The net speculative positioning in most of the currency futures did not change very much in the Commitment of Traders reporting week ending March 7. However, there were several significant gross position changes. The rolling from March to June futures contracts is creating this distortion.
This activity also helps explains another characteristic of the activity. In the euro, yen, sterling and Swiss franc speculators added to both gross longs and gross shorts. The net speculative position remained short and was mostly little changed. Sterling was the exception. There, speculators extended the net short position by 10.8k contracts to 81.4k.
The net short speculative short euro and yen positions are roughly the same size (59.5k contracts and 54.7k contracts respectively). Yet the gross euro positions are 100k more than the yen’s. With the 5.8k contract increase, the gross speculative long euro position stands at 137.7k contracts. The gross long yen position increased by 10.2k contracts to 39.2k. The gross short euro position edged higher to 197.2k contracts, while the gross short yen position is at 93.9k contracts.

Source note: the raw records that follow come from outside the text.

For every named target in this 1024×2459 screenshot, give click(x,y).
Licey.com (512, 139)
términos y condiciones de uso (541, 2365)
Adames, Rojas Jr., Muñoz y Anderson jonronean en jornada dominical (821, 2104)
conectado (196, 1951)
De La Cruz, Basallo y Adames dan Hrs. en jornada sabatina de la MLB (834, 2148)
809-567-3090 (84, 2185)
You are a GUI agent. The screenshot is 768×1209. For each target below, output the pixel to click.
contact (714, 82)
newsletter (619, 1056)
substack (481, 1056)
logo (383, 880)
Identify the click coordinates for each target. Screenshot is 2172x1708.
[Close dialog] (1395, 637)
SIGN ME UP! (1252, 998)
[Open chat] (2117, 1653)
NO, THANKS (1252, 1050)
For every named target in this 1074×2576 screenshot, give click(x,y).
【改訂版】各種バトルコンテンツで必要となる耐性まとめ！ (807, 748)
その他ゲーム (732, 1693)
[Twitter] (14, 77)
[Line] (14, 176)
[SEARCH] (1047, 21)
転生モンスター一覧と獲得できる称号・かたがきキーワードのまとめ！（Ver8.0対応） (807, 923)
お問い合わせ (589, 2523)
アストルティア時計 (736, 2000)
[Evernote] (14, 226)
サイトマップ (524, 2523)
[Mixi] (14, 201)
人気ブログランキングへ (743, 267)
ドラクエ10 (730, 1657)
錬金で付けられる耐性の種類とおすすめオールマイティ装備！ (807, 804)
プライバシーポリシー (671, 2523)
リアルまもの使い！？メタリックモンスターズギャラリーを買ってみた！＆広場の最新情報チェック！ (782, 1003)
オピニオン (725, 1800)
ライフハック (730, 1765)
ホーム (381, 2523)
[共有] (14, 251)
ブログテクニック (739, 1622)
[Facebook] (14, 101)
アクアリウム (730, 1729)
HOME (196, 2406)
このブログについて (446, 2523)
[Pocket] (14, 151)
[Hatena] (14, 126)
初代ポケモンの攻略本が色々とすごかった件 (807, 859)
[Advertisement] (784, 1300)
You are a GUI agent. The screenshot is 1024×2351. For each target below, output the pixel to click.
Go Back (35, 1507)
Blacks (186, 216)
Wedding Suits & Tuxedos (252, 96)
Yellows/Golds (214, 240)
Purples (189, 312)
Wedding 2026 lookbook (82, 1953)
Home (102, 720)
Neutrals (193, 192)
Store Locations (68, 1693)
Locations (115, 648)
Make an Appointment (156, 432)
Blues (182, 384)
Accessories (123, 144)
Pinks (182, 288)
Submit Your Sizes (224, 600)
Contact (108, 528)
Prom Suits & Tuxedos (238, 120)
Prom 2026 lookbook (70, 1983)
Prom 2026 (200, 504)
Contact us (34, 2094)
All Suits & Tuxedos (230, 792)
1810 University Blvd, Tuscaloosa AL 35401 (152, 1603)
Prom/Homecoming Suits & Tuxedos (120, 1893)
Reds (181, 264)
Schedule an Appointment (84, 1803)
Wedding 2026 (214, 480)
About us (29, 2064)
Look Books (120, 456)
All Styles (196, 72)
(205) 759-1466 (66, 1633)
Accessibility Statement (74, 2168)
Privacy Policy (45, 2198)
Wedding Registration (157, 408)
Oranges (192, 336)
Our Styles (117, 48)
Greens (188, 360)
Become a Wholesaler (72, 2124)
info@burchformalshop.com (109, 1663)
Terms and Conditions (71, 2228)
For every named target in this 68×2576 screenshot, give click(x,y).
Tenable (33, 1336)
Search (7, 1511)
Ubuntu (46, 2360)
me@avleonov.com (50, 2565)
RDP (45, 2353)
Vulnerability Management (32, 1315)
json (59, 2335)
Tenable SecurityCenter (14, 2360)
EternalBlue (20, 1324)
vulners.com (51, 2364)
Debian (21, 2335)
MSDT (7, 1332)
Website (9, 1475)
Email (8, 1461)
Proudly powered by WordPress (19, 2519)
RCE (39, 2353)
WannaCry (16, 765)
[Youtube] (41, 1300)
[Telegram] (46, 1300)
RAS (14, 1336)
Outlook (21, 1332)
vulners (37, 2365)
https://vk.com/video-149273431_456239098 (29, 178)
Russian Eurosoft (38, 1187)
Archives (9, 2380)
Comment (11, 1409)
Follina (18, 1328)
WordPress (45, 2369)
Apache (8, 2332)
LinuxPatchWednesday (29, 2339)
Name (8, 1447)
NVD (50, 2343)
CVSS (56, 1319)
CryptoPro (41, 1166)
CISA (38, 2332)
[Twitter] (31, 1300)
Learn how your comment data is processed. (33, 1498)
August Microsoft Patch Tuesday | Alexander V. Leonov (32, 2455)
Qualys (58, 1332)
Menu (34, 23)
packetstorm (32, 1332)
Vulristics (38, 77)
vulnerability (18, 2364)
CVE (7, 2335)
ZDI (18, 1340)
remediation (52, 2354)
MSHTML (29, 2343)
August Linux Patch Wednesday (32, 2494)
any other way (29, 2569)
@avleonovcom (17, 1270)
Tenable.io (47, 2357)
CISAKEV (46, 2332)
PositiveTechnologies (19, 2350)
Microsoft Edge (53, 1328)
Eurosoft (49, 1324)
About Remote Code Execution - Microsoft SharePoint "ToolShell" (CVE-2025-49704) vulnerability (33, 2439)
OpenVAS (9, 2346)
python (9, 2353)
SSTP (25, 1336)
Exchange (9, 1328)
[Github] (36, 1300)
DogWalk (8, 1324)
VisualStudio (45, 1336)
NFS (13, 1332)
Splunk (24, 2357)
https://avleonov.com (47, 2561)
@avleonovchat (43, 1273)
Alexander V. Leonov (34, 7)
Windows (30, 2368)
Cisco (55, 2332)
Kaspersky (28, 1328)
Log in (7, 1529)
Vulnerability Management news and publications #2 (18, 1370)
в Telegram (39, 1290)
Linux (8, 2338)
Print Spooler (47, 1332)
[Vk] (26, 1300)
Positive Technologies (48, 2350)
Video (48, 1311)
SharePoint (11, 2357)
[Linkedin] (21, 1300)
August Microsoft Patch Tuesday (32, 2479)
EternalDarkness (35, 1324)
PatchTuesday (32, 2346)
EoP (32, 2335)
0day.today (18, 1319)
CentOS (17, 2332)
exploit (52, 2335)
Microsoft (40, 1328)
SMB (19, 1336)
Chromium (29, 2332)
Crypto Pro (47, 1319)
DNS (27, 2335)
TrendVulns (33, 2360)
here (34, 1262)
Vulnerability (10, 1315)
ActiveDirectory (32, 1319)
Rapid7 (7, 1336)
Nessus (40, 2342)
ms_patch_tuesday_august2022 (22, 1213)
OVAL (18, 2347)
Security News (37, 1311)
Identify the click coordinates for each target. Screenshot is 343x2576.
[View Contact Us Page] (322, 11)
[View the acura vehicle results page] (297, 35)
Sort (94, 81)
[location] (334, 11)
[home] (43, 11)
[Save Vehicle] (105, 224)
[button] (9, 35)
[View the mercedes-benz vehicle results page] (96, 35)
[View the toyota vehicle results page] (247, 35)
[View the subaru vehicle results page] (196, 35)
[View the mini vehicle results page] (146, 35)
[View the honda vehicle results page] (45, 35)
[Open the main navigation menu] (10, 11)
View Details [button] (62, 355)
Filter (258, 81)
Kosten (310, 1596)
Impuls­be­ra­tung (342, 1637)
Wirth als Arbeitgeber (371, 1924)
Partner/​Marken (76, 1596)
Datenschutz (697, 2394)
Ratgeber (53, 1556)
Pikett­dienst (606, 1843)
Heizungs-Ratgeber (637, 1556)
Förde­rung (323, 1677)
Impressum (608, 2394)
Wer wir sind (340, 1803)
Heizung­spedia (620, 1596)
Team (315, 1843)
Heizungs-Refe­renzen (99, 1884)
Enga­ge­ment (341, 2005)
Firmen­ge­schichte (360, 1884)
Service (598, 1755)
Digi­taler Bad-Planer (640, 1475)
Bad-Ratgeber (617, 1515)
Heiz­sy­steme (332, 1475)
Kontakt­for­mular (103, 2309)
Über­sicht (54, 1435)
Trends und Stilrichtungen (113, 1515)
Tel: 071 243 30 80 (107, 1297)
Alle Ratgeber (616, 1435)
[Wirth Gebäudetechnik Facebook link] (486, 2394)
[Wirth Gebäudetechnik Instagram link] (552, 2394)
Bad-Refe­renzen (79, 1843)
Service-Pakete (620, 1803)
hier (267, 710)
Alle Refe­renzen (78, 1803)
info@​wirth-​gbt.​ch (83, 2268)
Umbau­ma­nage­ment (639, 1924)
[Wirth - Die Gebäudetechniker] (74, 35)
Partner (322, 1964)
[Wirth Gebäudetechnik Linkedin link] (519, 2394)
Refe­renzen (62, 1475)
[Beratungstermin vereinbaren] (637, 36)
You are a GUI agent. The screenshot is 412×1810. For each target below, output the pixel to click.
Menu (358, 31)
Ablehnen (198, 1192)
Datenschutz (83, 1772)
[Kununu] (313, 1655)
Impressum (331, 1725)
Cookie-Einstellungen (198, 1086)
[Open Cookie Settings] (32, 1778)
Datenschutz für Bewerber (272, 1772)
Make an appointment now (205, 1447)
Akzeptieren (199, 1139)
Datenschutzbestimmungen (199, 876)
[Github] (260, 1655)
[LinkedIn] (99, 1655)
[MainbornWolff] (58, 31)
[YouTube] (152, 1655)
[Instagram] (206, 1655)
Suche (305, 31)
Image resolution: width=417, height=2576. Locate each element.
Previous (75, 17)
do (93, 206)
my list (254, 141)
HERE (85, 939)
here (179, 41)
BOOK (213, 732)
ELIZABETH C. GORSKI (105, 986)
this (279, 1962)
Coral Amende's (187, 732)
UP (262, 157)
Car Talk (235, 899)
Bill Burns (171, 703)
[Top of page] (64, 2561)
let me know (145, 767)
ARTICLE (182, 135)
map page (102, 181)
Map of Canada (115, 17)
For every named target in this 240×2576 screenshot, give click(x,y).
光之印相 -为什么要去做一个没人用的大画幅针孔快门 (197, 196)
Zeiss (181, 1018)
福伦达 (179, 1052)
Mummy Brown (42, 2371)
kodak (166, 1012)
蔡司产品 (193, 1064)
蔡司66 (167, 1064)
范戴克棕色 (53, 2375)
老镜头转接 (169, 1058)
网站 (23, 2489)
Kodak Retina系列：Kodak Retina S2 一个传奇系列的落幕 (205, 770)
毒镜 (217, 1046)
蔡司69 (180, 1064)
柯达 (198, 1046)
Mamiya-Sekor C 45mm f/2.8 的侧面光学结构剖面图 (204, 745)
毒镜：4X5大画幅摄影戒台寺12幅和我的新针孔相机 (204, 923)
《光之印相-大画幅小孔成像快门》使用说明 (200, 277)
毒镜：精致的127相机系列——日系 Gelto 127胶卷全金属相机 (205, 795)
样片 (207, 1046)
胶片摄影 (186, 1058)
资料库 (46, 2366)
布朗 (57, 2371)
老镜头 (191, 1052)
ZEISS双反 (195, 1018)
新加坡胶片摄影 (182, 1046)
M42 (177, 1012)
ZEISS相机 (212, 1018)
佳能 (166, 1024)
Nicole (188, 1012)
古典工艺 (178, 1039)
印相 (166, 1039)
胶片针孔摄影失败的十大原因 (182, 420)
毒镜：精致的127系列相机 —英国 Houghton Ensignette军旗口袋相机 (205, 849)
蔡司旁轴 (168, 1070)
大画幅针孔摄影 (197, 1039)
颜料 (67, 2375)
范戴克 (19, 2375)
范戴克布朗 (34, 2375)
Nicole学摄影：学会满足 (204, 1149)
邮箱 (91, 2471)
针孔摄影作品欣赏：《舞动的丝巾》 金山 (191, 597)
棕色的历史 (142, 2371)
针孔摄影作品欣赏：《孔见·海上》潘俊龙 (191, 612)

Among the dollar-bloc currency futures, speculators had taken a net long position, and as the speculators rolled, the speculators mostly cut both gross longs and gross shorts, also resulting in only changes in the net positions. However, there are a couple of exceptions.
First, the Canadian dollar was more like the other non-dollar bloc currencies insofar as speculators added to both gross long and short positions. Second, the 10k contract liquidation of long New Zealand dollar positions overwhelmed the 2.6k reduction in the gross short position. This resulted in the swing of the net long position back to the short side (4.4k contracts) for the first time since early February. Speculators treated the Mexican peso like the Australian and New Zealand dollars. Both gross longs and shorts were reduced.